TORONTO, Jan. 31, 2025 (GLOBE NEWSWIRE) -- AbraSilver Resource Corp. (TSXV: ABRA) (“AbraSilver” or the “Company”) is pleased to announce that it has entered into an agreement with National Bank Financial Inc. and Beacon Securities Limited, acting as co-bookrunners, and on behalf of a syndicate of underwriters (collectively, the “Underwriters”), pursuant to which the Underwriters have agreed to purchase, on a “bought deal” basis, 8,550,000 common shares of the Company (the “Common Shares”) at a price of $2.55 per Common Share (the “Issue Price”), for aggregate gross proceeds of $21,802,500 (the “Offering”). The Underwriters will have an option to purchase up to an additional 15% of the Common Shares issued under the Offering at the Issue Price to cover over allotments, exercisable in whole or in part, at any time until 30 days after the closing of the Offering.

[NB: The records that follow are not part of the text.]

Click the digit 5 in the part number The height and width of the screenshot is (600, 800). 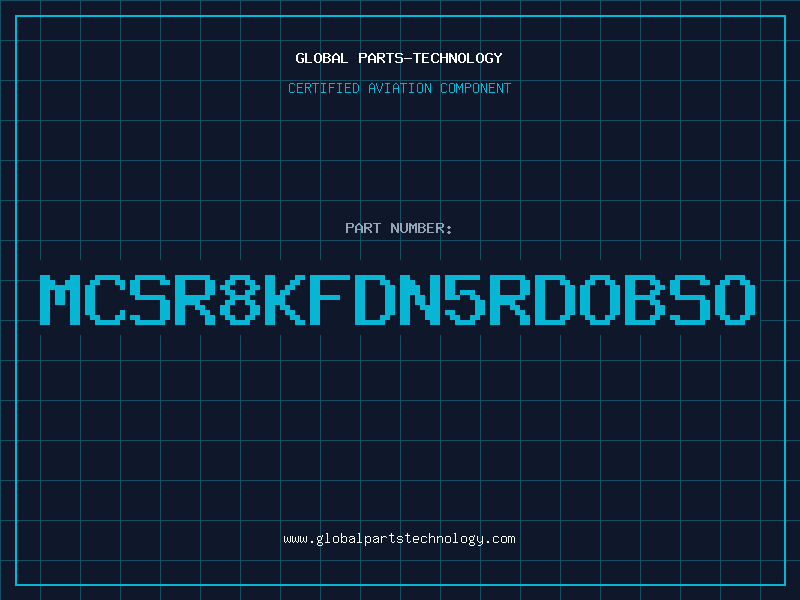point(464,299)
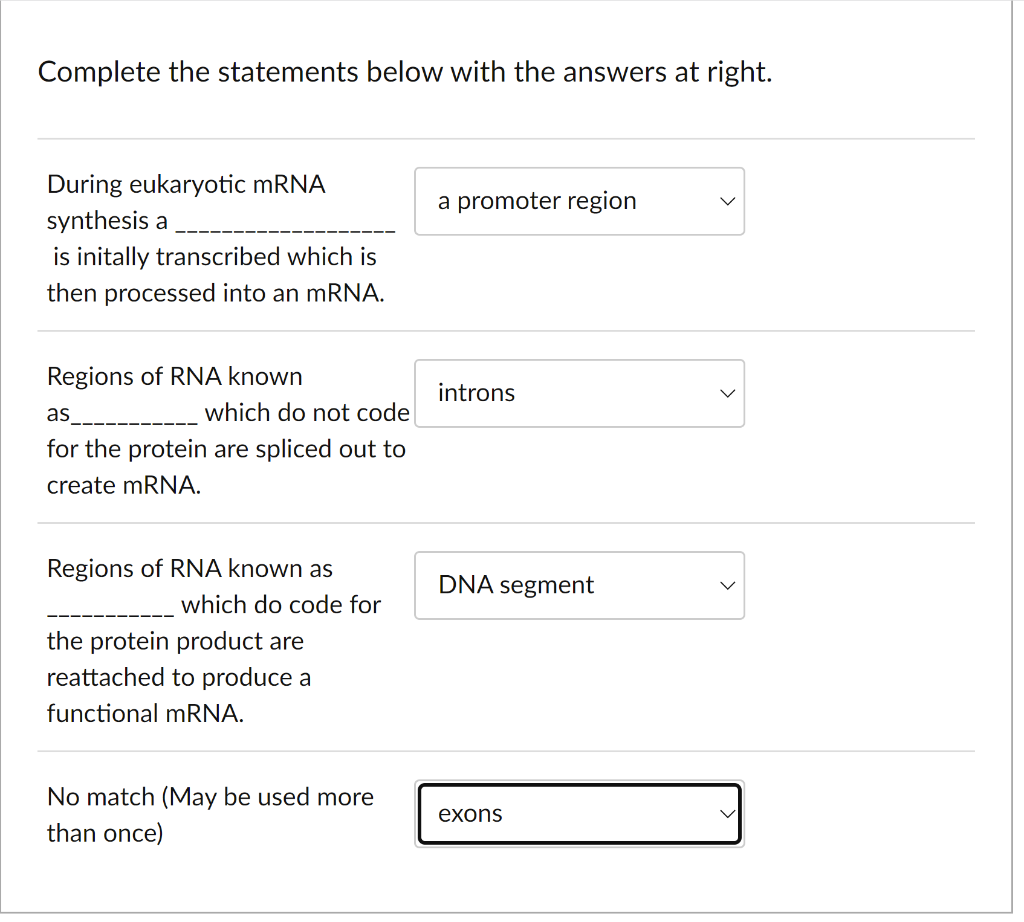Viewport: 1024px width, 922px height.
Task: Click the chevron on the 'introns' dropdown
Action: tap(727, 393)
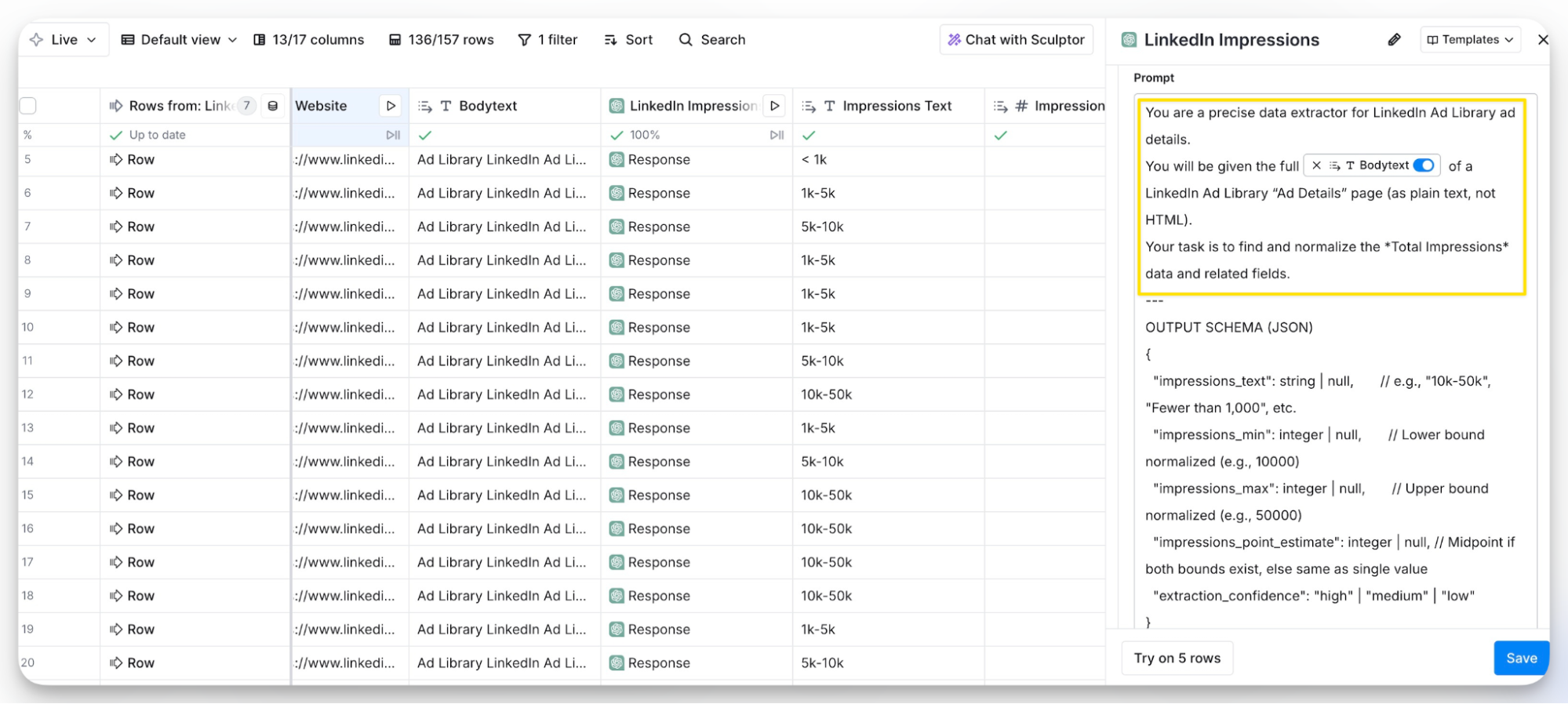Click the Try on 5 rows button
Viewport: 1568px width, 704px height.
pos(1177,658)
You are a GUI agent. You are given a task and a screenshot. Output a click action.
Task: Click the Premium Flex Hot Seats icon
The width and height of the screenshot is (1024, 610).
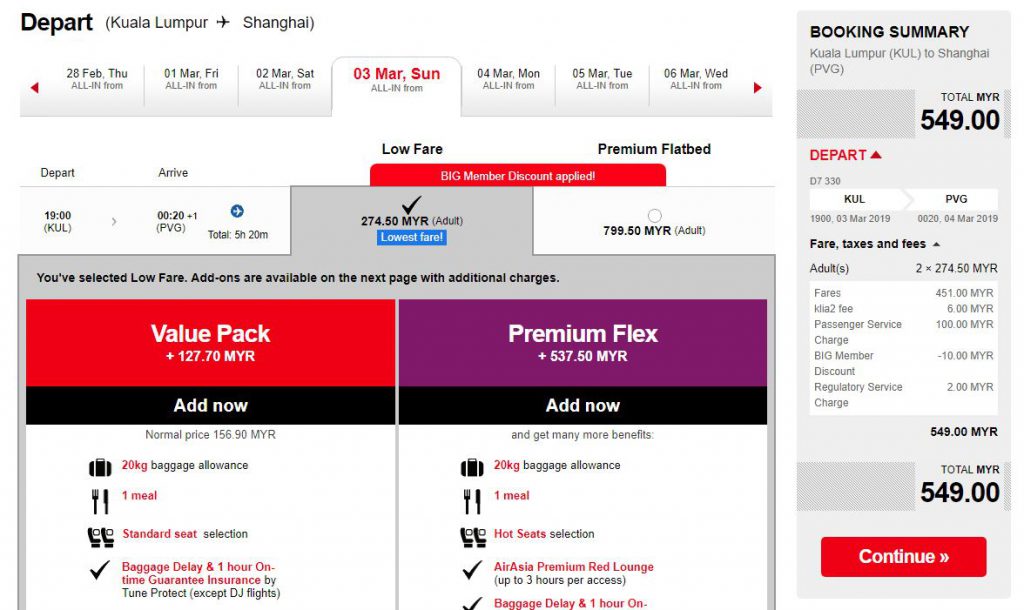point(472,536)
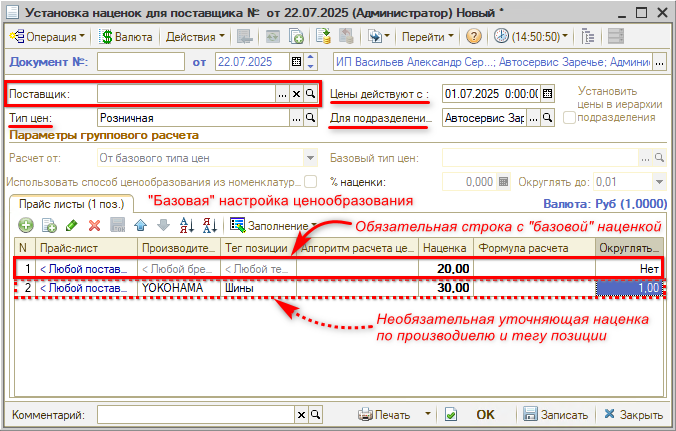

In addition to and concurrent with the Offering, the Company intends to complete a private placement offering (the “Concurrent Private Placement”) of up to 10,434,062 Common Shares of the Company at the Issue Price for gross proceeds of up to $26,606,858.10 in connection with the exercise of a participation right held by an affiliate of Central Puerto SA (“Central Puerto”) and Kinross Gold Corporation (“Kinross”). In connection with the Concurrent Private Placement, the Company has entered into a binding subscription agreement with Central Puerto, pursuant to which Central Puerto has agreed to purchase 9,701,157 Common Shares, which is expected to increase Central Puerto’s ownership interest to approximately 9.9% of the issued and outstanding Common Shares, on a non-diluted basis. Kinross also holds a participation right and is expected to elect to participate in the Concurrent Private Placement to maintain its current ownership position. Should the Over-Allotment Option be exercised, Kinross and Central Puerto will have the option to purchase additional Common Shares under the Concurrent Private Placement in accordance with the terms of their participation right. The Common Shares sold pursuant to the Concurrent Private Placement will be subject to a hold period of four months plus one day from the closing date of the Concurrent Private Placement. The closing of the Concurrent Private Placement is expected to occur concurrently with or shortly following the closing of the Offering and is subject to the Company receiving all necessary approvals, including the conditional approval from the TSX Venture Exchange.